§ What you need to do: Beginning with the line that has "Screen dimensions: 1288x931" and ending with the line that has "the Safety 安全", retype the entries below exactly, except for the pictures.

§ Exercise data:
*** Begin section ***

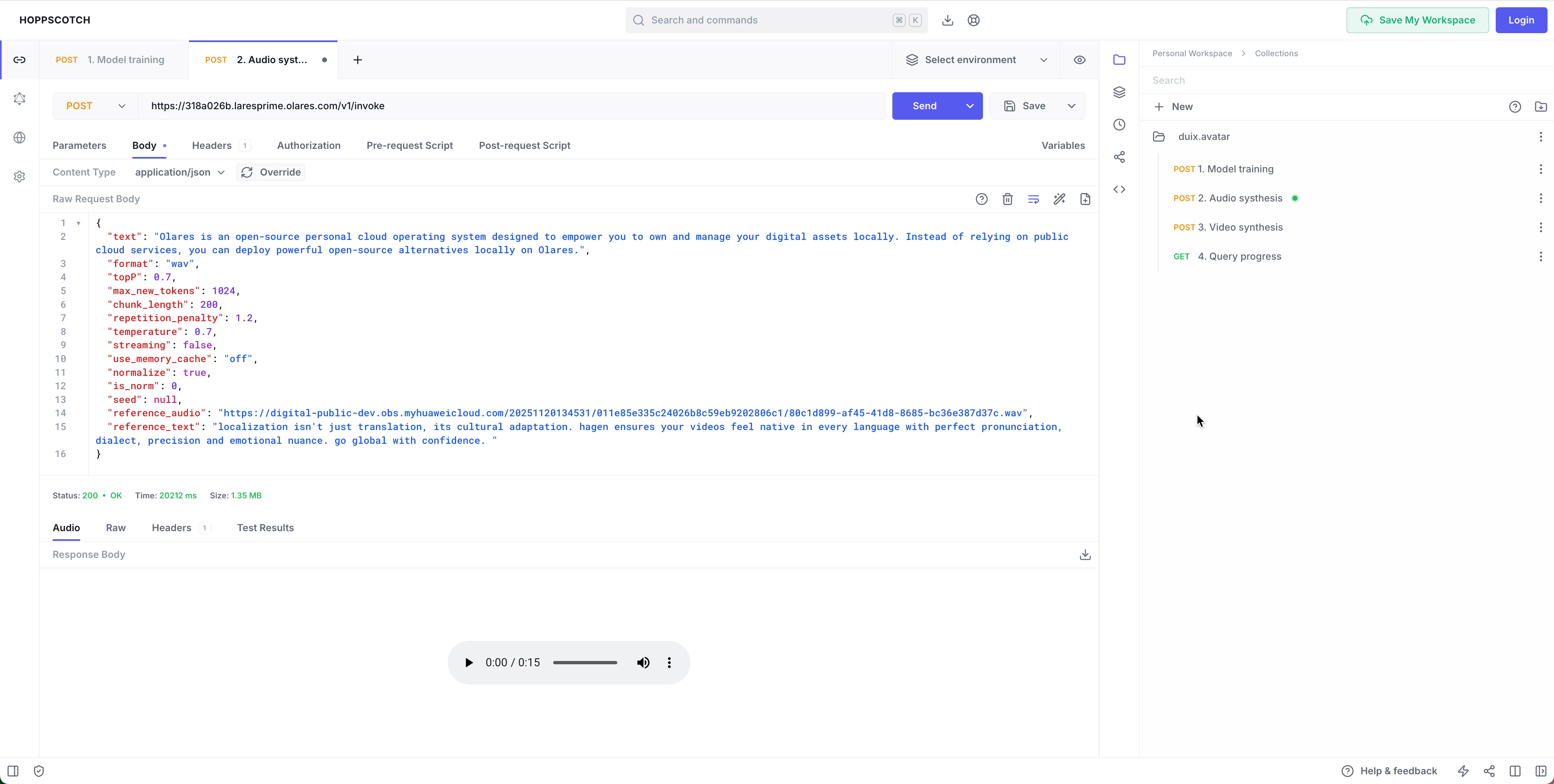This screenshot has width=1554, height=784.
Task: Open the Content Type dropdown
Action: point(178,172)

*** End section ***
*** Begin section ***

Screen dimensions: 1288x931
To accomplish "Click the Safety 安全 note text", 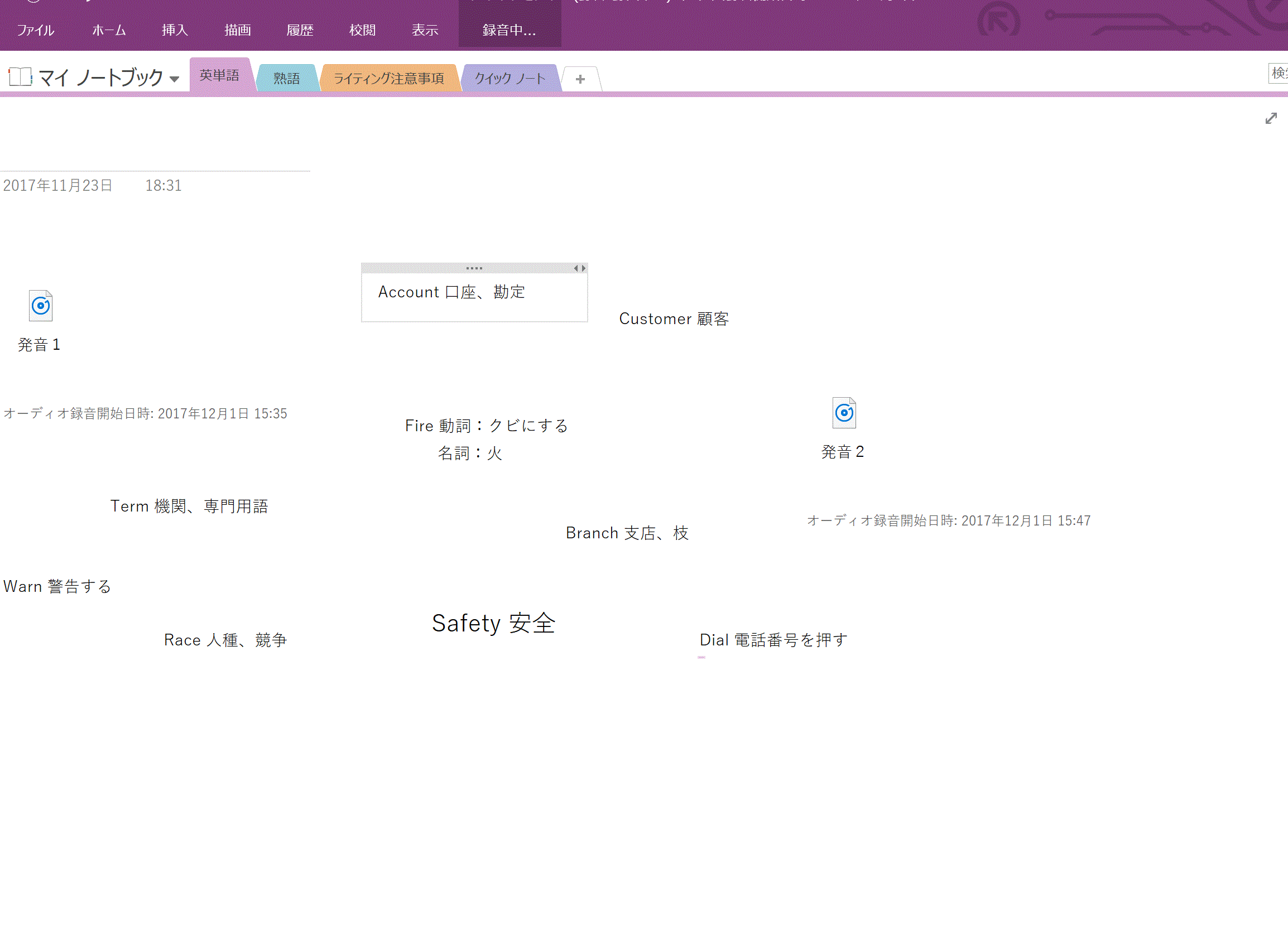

*** End section ***

§ Response to this task:
Screen dimensions: 1288x931
To accomplish "Click the Safety 安全 note text", 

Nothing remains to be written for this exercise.